Constantin D. Hurmuzachi (November 12, 1811 – February 15, 1869) was a Romanian lawyer and politician.

The son of Doxachi Hurmuzachi and one of the Hurmuzachi brothers, he was born on the family estate in Cernăuca. This was located in the Duchy of Bukovina near Cernăuți, where he attended primary school. He then studied law at the University of Vienna, graduating in 1834. In 1844, he settled in Iași, the capital of Moldavia, becoming a prominent lawyer. Together with his brother Alexandru, he collected archival documents at Chișinău and Odesa regarding the history of the Romanians. In 1850 he joined the committee for reorganizing public education, followed by the legal reform committee in 1852. For his work there, which led to a law code and a school charter, he was made Aga.

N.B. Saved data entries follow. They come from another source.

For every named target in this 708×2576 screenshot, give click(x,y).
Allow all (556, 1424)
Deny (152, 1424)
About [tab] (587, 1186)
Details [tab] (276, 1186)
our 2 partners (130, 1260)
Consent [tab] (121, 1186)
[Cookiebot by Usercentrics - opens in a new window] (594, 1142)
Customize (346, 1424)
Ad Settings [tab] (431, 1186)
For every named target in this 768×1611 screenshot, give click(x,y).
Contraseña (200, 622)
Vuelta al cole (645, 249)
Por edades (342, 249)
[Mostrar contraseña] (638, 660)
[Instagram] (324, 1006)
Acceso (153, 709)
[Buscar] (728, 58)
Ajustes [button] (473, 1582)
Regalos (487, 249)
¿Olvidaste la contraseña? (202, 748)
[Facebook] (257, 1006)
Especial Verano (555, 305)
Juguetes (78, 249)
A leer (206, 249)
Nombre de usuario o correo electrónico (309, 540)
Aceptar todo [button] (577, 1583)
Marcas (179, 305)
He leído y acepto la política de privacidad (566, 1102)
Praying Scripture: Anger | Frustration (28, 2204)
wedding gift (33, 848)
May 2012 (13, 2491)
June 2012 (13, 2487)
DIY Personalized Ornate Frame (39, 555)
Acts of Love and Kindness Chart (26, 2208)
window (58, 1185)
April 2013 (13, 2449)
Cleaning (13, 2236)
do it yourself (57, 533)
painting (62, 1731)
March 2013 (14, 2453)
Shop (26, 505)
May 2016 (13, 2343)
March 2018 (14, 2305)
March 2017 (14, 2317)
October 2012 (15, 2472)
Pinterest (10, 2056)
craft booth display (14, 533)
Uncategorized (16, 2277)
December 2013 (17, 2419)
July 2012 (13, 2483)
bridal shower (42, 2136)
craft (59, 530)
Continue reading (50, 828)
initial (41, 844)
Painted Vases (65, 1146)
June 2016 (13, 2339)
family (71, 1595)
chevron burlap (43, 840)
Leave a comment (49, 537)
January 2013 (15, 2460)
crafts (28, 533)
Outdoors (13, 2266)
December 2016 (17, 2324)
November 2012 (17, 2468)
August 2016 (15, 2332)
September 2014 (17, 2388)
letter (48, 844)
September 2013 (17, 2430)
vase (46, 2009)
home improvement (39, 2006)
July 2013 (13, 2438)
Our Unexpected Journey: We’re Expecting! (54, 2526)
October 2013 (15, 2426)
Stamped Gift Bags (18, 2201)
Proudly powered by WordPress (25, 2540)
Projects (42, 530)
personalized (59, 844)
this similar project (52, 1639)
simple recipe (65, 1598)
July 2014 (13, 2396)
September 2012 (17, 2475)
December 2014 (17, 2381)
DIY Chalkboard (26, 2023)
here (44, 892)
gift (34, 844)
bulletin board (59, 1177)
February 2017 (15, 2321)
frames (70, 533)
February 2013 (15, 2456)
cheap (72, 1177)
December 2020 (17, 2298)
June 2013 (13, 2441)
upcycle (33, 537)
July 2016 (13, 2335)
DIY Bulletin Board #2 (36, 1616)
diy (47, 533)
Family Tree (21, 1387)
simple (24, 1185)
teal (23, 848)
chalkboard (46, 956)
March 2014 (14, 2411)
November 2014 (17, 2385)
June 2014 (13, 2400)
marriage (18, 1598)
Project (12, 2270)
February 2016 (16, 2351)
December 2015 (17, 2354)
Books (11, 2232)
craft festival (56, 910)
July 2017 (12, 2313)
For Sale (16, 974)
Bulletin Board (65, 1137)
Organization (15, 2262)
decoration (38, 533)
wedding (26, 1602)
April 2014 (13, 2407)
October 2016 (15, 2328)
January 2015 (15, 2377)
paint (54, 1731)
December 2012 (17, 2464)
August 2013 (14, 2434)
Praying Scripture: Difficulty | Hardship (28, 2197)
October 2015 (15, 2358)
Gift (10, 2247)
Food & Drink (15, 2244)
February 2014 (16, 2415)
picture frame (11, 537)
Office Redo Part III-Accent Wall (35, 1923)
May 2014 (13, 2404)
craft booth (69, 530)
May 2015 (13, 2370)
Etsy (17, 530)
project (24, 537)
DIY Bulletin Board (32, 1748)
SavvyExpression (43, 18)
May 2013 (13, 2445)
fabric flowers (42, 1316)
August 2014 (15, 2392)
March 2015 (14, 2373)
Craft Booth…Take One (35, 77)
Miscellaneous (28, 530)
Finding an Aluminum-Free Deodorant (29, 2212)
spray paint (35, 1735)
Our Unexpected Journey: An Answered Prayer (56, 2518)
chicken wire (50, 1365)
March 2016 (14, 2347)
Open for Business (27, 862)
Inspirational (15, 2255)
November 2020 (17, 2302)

A supporter of the union of the Principalities, he represented Roman in the Moldavian Ad hoc Divan. He was twice Minister of Justice in the new union state and deputy in the legislative assemblies of 1860 and 1861. In 1867, he was elected to the Assembly of Deputies in what was by now called Romania. The same year, he helped pass a law on concessions for building railways.

He died in Vienna at age 67 and was buried at Dulcești, Neamț County next to his brother Alexandru, in the courtyard of the Descent of the Holy Spirit Church. Streets in Constanța and Sibiu are named after him.